After the White Sox traded Chris Sale, rumors flew that Jose Quintana would be on the move soon, as well. Quintana has been quite good for Chicago, but the club had no designs on contending in 2017. With four more years of control at under $40 million, Quintana was a valuable trade chip. The White Sox were right to expect a return for Quintana that rivaled their hauls for Chris Sale and Adam Eaton. Those demands weren’t met, however, and the White Sox entered the season with Quintana as their ace.

Looking at Quintana’s line so far this season — he has a 5.60 ERA and 4.28 FIP — it’s hard to imagine that his current trade value remains as high as it was this offseason. The main problem has been home runs. Let’s take a closer look.

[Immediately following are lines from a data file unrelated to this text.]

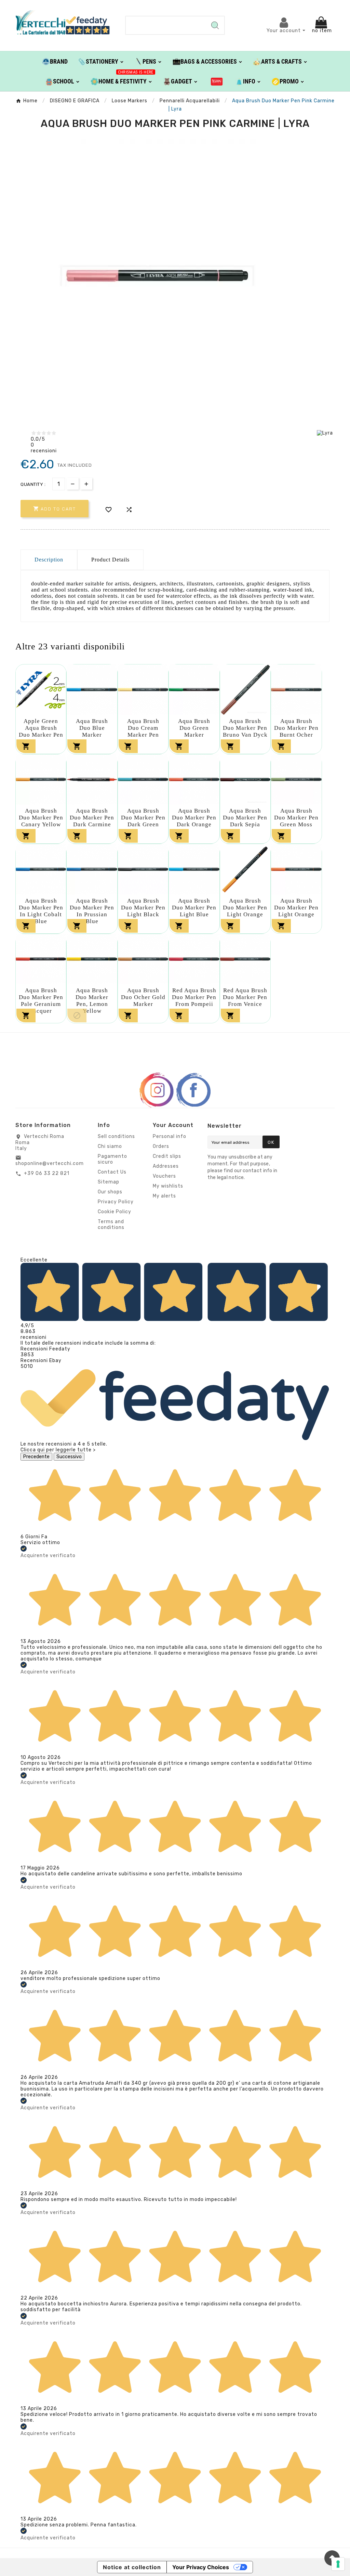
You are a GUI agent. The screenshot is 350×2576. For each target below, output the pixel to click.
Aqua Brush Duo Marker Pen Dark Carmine (92, 817)
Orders (161, 1146)
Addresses (166, 1166)
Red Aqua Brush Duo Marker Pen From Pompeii (194, 997)
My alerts (164, 1196)
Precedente (36, 1457)
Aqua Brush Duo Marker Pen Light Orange (245, 907)
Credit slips (167, 1156)
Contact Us (112, 1172)
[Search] (215, 25)
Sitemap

First, some good news: Quintana has actually increased his strikeout rate relative to previous seasons. That mark stands at to 23.0% currently, higher than his career average of 20.1% and last year’s 21.6%. His walks have gone up, too, though: up to 8.6% from his career average and last year’s average around 6%. A 40% increase in walks is definitely something to note, but more alarming is Quintana’s home-run rate. Here are Quintana’s relevant home-run statistics during his career:

Jose Quintana and Home Runs
Year HR/9 HR/FB
2012 0.92 10.5%
2013 1.04 10.2%
2014 0.45 5.1%
2015 0.70 8.6%
2016 0.95 9.5%
2017 1.40 13.0%
Career 0.84 9.1%

Quintana has been pitching in a tough pitcher’s park for the duration of his career, so the regularity with which he’s suppressed home runs would appear to be a bit of a skill at this point. That said, there’s definitely been a departure this season from his established levels. His walks seem to indicate he’s not quite the pitcher he has been, but a lot of other indicators check out. His velocity seems decent enough. He’s getting first-pitch strikes. He’s pitching in the zone roughly the same amount and swings in and out of the zone don’t seem overly alarming. The home runs are only a big deal to the extent they have a tangible effect on Quintana’s stat line.